TEXT EXCERPT -
BEGIN

It's clear that the decline of the
two-parent family helps explain the stubborn persistence of
double-digit poverty rates. The poverty rate for families today is
about 17% higher than in 1976. Yet over the intervening period, the
poverty rate for married couples has remained almost unchanged,
while declining slightly for female-headed households.
How could the overall poverty rate
rise while remaining stable for the two principal forms of
families? The answer is largely that single-parent families, which
endure much higher rates of poverty, now constitute a greater share
of all families. In 1976, single parents headed just over 16% of
families. Now single-parent families constitute nearly one-fourth
of the total. As their numbers grow, their higher poverty rate
swells the overall poverty figure.
This structural change has had the
most dramatic impact on the African American community, where
single-parent families (the great bulk of them headed by women) now
make up a majority of families. While black married couples are
steadily gaining ground economically, the tilt toward single-parent
families has held back African Americans overall.
For the past 30 years, the median
income for black families has remained stuck at 59% of the median
income for whites. But married African Americans today earn 84% as
much as white couples. That's up from 68% in 1967. Married black
couples in which both partners work now earn 86% as much as similar
white couples. The problem is that married couples are now just 45%
of all black families--down from two-thirds in 1967. Their decline
suppresses the black median income and increases the black poverty
rate.

END

SOURCE INFORMATION -
BEGIN

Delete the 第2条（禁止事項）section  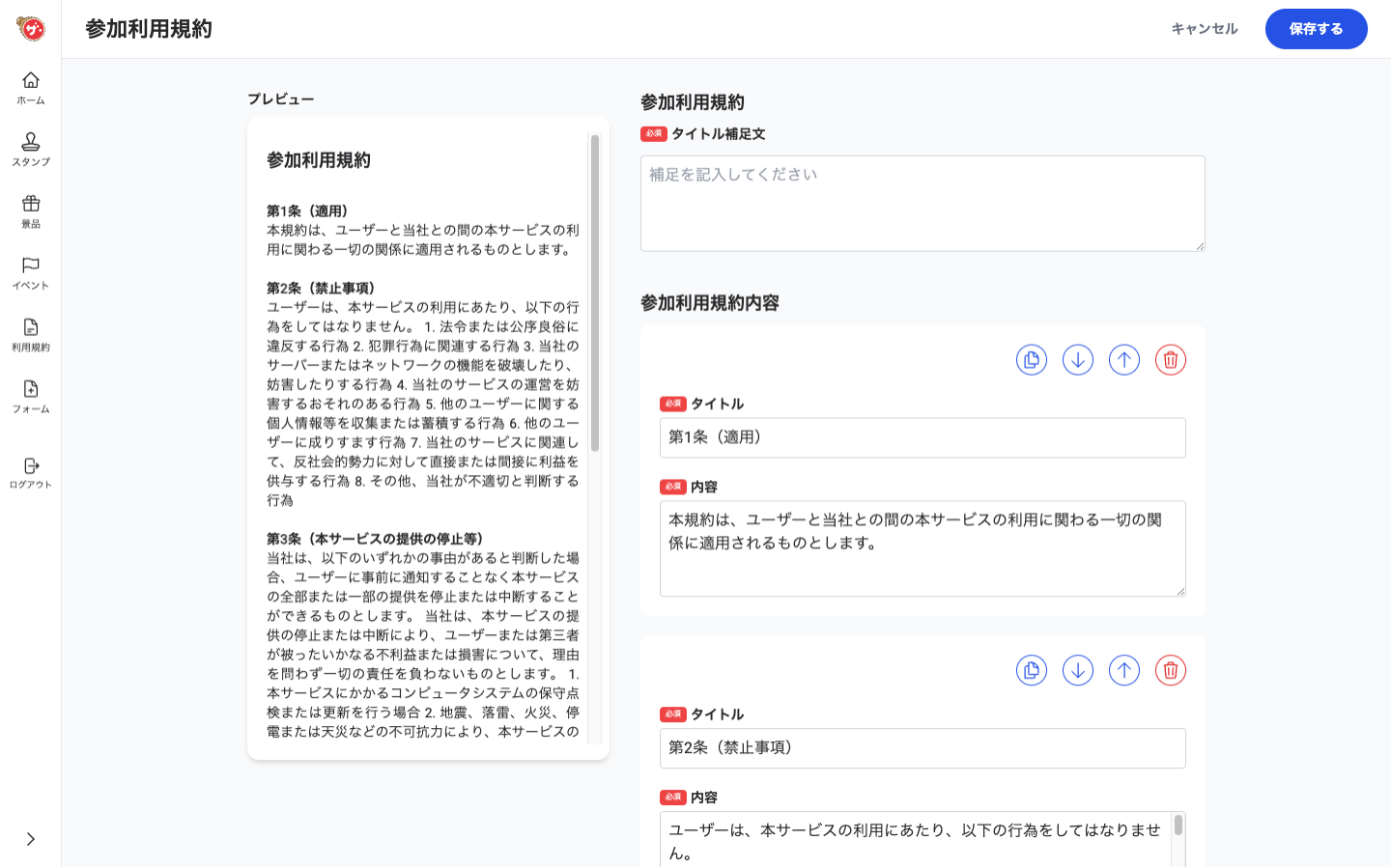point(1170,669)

END
BEGIN

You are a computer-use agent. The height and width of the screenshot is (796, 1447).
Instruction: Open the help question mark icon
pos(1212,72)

END
BEGIN

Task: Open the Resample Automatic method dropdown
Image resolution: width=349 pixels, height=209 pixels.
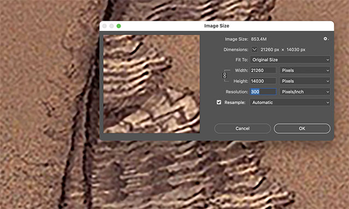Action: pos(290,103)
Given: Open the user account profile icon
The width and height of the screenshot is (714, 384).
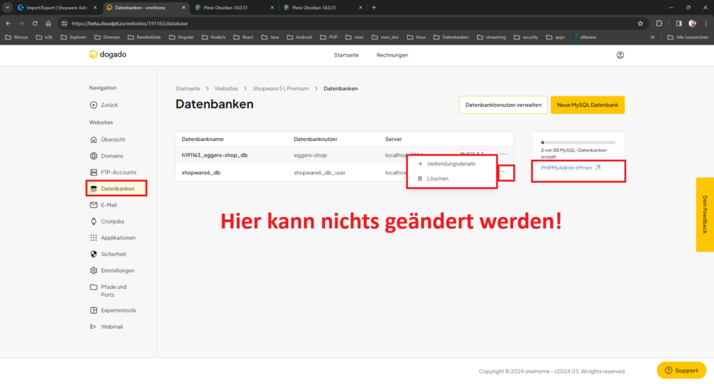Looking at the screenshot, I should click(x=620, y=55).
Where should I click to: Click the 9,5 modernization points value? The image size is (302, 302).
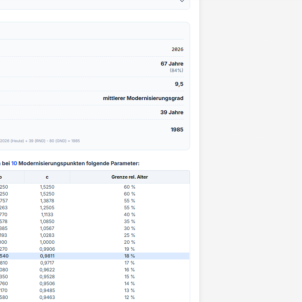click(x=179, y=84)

END

ASSIGNMENT A - In the passage on family structure and poverty, substitute "lone parents" for "single parents" in everything from "How could the" down to "overall poverty figure.".
ASSIGNMENT B - According to the passage on family structure and poverty, what share of all black families are married couples now?
ASSIGNMENT C - Extend the passage on family structure and poverty by continuing it past its final sentence.
The items have no connection to the passage on family structure and poverty.

REPLY A -
How could the overall poverty rate
rise while remaining stable for the two principal forms of
families? The answer is largely that single-parent families, which
endure much higher rates of poverty, now constitute a greater share
of all families. In 1976, lone parents headed just over 16% of
families. Now single-parent families constitute nearly one-fourth
of the total. As their numbers grow, their higher poverty rate
swells the overall poverty figure.

REPLY B - 45%

REPLY C -
These numbers encourage two
responses. The most traditional is to search for mechanisms to
bolster low-income families, especially those headed by single
parents. When welfare was an open-ended entitlement, those
discussions quickly stalemated in arguments about dependency. But
the conversion of welfare into a system that expects work from
virtually all parents points toward a more productive question: How
can society make work pay for everyone who works?
President Clinton can claim some
progress on that front: Since 1993, he's signed legislation to
increase the minimum wage, expand the earned-income tax credit and
provide health care for more uninsured children. But more can be
done. Bob Greenstein, director of the Center on Budget and Policy
Priorities, offers three worthwhile ideas for starters: raising the
minimum wage again before inflation erodes the last increase;
subsidizing health insurance not just for working-poor kids but
also for their parents; and reforming the child-care tax credit to
direct more of its benefit from high- to low-income families.
Yet no matter what government does,
many fatherless families, as Blankenhorn says, will remain
"chronically vulnerable economically." That reality points toward a
second, largely unexplored, question: What can society do to
encourage more marriage? In a pioneering experiment, Louisiana
allows newlyweds to choose a "covenant marriage" that prohibits
divorce except in the most limited circumstances. Some in Congress
want to give married couples preference in public housing and other
benefits. The end of the welfare entitlement may make
out-of-wedlock childbearing marginally less attractive to young
women. Over time, tougher child-support enforcement may have the
same effect on young men.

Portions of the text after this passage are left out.